Measurements of the mean diffuse galactic light spectrum in the 0.95 {\mu}m to 1.65 {\mu}m band from CIBER
T. Arai, S. Matsuura, J. Bock, A. Cooray, M. G. Kim, A. Lanz, D. H., Lee, H. M. Lee, J. Smidt, T. Matsumoto, T. Nakagawa, Y. Onishi, P. Korngut,, M.Shirahata, K. Tsumura, M. Zemcov

TL;DR
This study measures the near-infrared diffuse galactic light spectrum between 0.95 and 1.65 micrometers using CIBER, revealing a featureless continuum consistent with scattered starlight models and extending previous optical and infrared measurements.
Contribution
First measurement of the DGL spectrum in the 0.95-1.65 μm range with absolute calibration, correlating spectral data with dust maps to isolate the DGL component.
Findings
DGL spectrum shows no resolved features.
Consistent with models of scattered starlight.

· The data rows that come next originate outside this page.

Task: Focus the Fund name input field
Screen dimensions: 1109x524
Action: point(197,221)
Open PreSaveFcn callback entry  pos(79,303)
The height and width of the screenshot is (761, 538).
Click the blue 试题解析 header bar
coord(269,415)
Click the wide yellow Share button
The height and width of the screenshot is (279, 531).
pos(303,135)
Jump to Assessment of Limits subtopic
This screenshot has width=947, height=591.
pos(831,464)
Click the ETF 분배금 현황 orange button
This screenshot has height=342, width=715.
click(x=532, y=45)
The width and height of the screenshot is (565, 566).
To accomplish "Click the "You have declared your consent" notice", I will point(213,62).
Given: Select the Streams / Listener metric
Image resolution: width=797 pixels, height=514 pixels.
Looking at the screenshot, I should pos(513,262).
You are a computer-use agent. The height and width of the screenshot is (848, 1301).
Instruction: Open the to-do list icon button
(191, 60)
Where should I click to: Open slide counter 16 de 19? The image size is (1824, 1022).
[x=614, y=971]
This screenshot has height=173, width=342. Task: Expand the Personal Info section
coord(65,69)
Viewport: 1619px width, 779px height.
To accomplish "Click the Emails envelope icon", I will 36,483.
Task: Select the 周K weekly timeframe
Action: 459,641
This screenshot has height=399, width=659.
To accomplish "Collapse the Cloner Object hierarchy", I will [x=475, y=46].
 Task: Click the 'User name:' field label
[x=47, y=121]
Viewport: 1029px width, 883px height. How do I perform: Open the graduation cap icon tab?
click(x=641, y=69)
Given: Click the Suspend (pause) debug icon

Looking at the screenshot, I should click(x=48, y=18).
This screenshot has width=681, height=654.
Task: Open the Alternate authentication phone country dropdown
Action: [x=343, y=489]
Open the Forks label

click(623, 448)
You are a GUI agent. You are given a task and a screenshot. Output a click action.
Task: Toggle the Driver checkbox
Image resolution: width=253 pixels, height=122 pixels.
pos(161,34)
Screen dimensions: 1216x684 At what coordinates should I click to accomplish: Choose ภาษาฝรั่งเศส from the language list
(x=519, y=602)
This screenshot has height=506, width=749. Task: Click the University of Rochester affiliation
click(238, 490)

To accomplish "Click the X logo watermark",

Extends previous optical and infrared measurements.
Abstract
We report measurements of the Diffuse Galactic Light (DGL) spectrum in the near-infrared, spanning the wavelength range 0.95-1.65 {\mu}m by the Cosmic Infrared Background ExpeRiment (CIBER). Using the low-resolution spectrometer (LRS) calibrated for absolute spectro-photometry, we acquired long-slit spectral images of the total diffuse sky brightness towards four high-latitude fields spread over four sounding rocket flights. To separate the DGL spectrum from the total sky brightness, we correlated the spectral images with a 100 {\mu}m intensity map, which traces the dust column density in optically thin regions. The measured DGL spectrum shows no resolved features and is consistent with other DGL measurements in the optical and at near-infrared wavelengths longer than 1.8 {\mu}m. Our result implies that the continuum is consistently reproduced by models of scattered starlight in the…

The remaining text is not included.